DEAR SUSAN: Some of the best dating advice I've heard is that there's no such thing as rejection, only preferences. We all like some things more than others. Some of us prefer plain vanilla ice cream; others would rather have rocky road. If you look at a refusal as someone's preferring something different, the sting of a turndown feels much less harsh. — From the "Single File" blog
DEAR BLOGGER: Well, I'm not sure there's any way to completely forget the hurt of a "no" response; it's not much fun to hear a turndown, no matter how gently it's couched. And refusals are definitely entrenched in the single world. But there is a way to build plenty of emotional support in other areas of your life — in the business world, family ties and warm friendships. And that reservoir of ego strength can be a strong bulwark against the slings and arrows of outrageous (and, for the most part, meaningless) turndowns. They usually come from someone who doesn't know you very well, so to some degree, you can rationalize and intellectualize them away. So, my friend, you can give one deep, heartfelt sigh, square your shoulders and clear your mind for the next challenge life will toss your way. That's my recommendation — coming from life experience — because each time you are on the receiving end and gamely rise again, you're a stronger person. Be proud of that.

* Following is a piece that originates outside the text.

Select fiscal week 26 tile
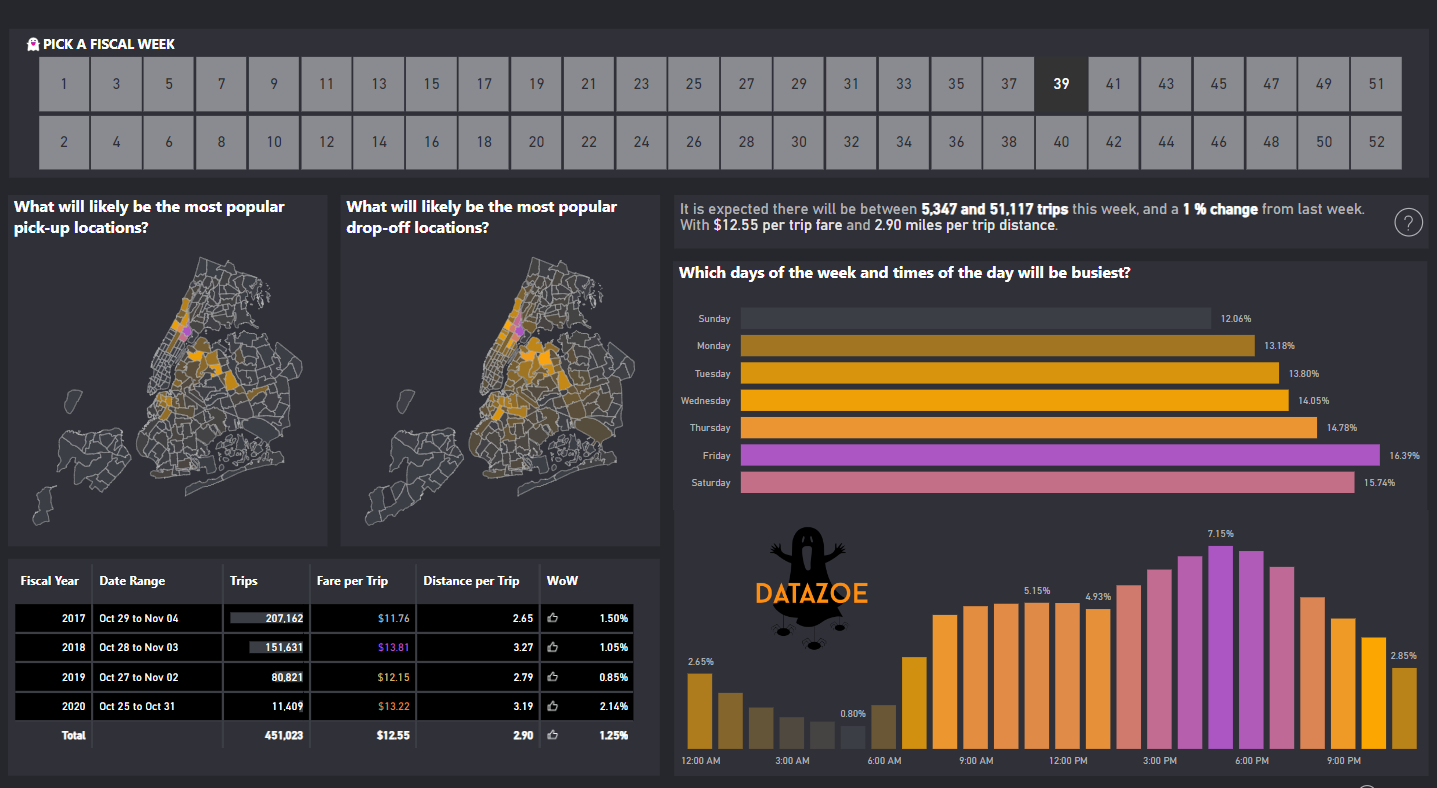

DEAR SUSAN: After being with my partner for eight years before our wedding, I certainly wasn't expecting any dramatic change in our relationship. But there absolutely was one! There was a seriousness to our feeling, a deeper connection we still feel after more than two years. Marriage matters if you let it matter. It can be more than a piece of paper, so much more than the governmental rights and benefits that come with it. — From the "Single File" blog
DEAR BLOGGER: Hear! Hear! I know it can sound trite — corny, even — to anyone on the outside of a mutual vow of love. But like all things ephemeral, once you're within its embrace, the world changes. Your worldview alters. You're walking on a different plane. And that shift can forever change a person — not only emotionally but more deeply, on the spirit level. Partners' understanding of their own workings can suddenly deepen. It's as if something within them has been brought to life, animated by devotion deep and exhilarating. Even the legal benefits that follow must fade in comparison.